## WORK ITEM
Look through the data below for the line with "Open favorites star" and the line with "Given: Open the 文件(F) menu", then output those two and all lines in between, exactly as written.

(Collected data)
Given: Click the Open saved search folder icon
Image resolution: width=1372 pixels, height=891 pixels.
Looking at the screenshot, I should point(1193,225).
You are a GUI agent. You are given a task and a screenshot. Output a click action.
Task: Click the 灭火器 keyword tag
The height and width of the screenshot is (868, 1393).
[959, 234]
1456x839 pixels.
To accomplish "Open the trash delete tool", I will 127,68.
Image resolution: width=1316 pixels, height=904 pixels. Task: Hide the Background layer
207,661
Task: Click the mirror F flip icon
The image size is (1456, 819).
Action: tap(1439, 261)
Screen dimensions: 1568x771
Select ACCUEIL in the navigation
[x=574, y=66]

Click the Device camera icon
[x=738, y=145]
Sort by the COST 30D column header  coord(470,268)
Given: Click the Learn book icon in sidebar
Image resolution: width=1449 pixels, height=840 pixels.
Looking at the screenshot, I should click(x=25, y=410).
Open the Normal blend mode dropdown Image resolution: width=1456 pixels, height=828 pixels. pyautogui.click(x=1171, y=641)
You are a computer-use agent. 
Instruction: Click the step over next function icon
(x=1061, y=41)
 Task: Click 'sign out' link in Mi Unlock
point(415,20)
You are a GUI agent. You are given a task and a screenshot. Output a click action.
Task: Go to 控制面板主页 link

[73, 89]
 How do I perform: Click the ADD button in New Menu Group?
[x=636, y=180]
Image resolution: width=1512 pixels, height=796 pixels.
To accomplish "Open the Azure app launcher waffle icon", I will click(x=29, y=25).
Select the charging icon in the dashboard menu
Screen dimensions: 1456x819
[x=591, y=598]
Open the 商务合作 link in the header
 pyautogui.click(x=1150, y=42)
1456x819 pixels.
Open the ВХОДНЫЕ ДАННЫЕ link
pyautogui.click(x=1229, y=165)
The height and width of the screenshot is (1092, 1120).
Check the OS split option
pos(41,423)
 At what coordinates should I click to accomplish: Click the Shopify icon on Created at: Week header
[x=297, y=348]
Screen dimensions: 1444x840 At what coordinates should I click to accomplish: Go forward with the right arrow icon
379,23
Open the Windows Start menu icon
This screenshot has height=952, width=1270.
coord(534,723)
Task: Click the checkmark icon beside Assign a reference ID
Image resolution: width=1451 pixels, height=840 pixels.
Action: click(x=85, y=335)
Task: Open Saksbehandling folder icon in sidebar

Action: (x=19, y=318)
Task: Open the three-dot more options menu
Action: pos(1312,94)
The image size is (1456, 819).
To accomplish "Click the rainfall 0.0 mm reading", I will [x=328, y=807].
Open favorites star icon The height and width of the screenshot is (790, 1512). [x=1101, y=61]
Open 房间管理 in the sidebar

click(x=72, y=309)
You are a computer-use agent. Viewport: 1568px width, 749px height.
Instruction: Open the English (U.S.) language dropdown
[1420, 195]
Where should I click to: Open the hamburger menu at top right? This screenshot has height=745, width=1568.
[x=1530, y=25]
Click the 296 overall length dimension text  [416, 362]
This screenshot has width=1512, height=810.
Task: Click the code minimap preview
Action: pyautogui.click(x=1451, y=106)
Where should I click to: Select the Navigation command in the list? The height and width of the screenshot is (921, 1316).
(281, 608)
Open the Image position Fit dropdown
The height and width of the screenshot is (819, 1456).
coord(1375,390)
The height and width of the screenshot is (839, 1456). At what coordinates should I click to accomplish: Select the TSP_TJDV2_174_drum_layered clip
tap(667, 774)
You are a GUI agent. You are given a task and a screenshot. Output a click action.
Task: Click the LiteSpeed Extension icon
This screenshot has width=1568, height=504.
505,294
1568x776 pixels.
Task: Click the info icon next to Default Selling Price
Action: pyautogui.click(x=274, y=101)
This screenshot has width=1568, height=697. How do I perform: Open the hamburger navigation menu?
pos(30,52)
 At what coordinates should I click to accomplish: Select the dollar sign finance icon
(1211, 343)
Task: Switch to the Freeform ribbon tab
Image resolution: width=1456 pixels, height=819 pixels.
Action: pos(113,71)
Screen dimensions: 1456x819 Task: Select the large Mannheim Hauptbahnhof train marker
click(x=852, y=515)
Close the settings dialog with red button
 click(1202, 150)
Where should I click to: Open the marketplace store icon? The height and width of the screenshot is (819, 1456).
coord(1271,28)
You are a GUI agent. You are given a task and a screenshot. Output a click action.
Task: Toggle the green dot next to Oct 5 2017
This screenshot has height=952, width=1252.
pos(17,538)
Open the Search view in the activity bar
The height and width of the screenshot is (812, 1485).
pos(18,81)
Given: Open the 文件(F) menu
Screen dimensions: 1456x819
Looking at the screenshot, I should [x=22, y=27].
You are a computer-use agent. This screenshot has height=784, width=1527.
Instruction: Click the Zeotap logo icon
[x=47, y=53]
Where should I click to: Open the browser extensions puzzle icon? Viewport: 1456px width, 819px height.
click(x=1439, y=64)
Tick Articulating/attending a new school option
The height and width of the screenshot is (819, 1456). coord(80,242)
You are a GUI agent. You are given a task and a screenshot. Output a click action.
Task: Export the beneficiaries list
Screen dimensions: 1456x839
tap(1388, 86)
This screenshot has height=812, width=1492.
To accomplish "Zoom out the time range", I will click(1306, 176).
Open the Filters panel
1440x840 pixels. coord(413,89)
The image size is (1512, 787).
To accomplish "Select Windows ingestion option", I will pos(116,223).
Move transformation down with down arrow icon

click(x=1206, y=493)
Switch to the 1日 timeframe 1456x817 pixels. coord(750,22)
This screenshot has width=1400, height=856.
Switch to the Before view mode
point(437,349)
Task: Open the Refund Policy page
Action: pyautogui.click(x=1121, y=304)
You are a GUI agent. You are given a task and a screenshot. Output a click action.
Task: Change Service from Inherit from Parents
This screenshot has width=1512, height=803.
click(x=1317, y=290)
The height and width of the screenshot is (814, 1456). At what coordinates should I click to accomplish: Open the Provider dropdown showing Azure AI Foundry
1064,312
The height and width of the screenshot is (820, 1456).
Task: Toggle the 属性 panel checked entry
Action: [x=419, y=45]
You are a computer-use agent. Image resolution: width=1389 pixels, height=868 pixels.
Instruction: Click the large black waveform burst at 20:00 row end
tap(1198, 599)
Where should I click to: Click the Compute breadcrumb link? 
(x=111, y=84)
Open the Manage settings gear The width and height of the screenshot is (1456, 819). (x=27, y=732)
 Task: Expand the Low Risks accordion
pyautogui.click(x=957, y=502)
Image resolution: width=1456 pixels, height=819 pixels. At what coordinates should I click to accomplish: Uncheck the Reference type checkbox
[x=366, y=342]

## RESULT OF THIS TASK
Open favorites star icon The height and width of the screenshot is (790, 1512). [x=1101, y=61]
Open 房间管理 in the sidebar

click(x=72, y=309)
You are a computer-use agent. Viewport: 1568px width, 749px height.
Instruction: Open the English (U.S.) language dropdown
[1420, 195]
Where should I click to: Open the hamburger menu at top right? This screenshot has height=745, width=1568.
[x=1530, y=25]
Click the 296 overall length dimension text  [416, 362]
This screenshot has width=1512, height=810.
Task: Click the code minimap preview
Action: pyautogui.click(x=1451, y=106)
Where should I click to: Select the Navigation command in the list? The height and width of the screenshot is (921, 1316).
(281, 608)
Open the Image position Fit dropdown
The height and width of the screenshot is (819, 1456).
coord(1375,390)
The height and width of the screenshot is (839, 1456). At what coordinates should I click to accomplish: Select the TSP_TJDV2_174_drum_layered clip
tap(667, 774)
You are a GUI agent. You are given a task and a screenshot. Output a click action.
Task: Click the LiteSpeed Extension icon
This screenshot has width=1568, height=504.
505,294
1568x776 pixels.
Task: Click the info icon next to Default Selling Price
Action: pyautogui.click(x=274, y=101)
This screenshot has width=1568, height=697. How do I perform: Open the hamburger navigation menu?
pos(30,52)
 At what coordinates should I click to accomplish: Select the dollar sign finance icon
(1211, 343)
Task: Switch to the Freeform ribbon tab
Image resolution: width=1456 pixels, height=819 pixels.
Action: pos(113,71)
Screen dimensions: 1456x819 Task: Select the large Mannheim Hauptbahnhof train marker
click(x=852, y=515)
Close the settings dialog with red button
 click(1202, 150)
Where should I click to: Open the marketplace store icon? The height and width of the screenshot is (819, 1456).
coord(1271,28)
You are a GUI agent. You are given a task and a screenshot. Output a click action.
Task: Toggle the green dot next to Oct 5 2017
This screenshot has height=952, width=1252.
pos(17,538)
Open the Search view in the activity bar
The height and width of the screenshot is (812, 1485).
pos(18,81)
Given: Open the 文件(F) menu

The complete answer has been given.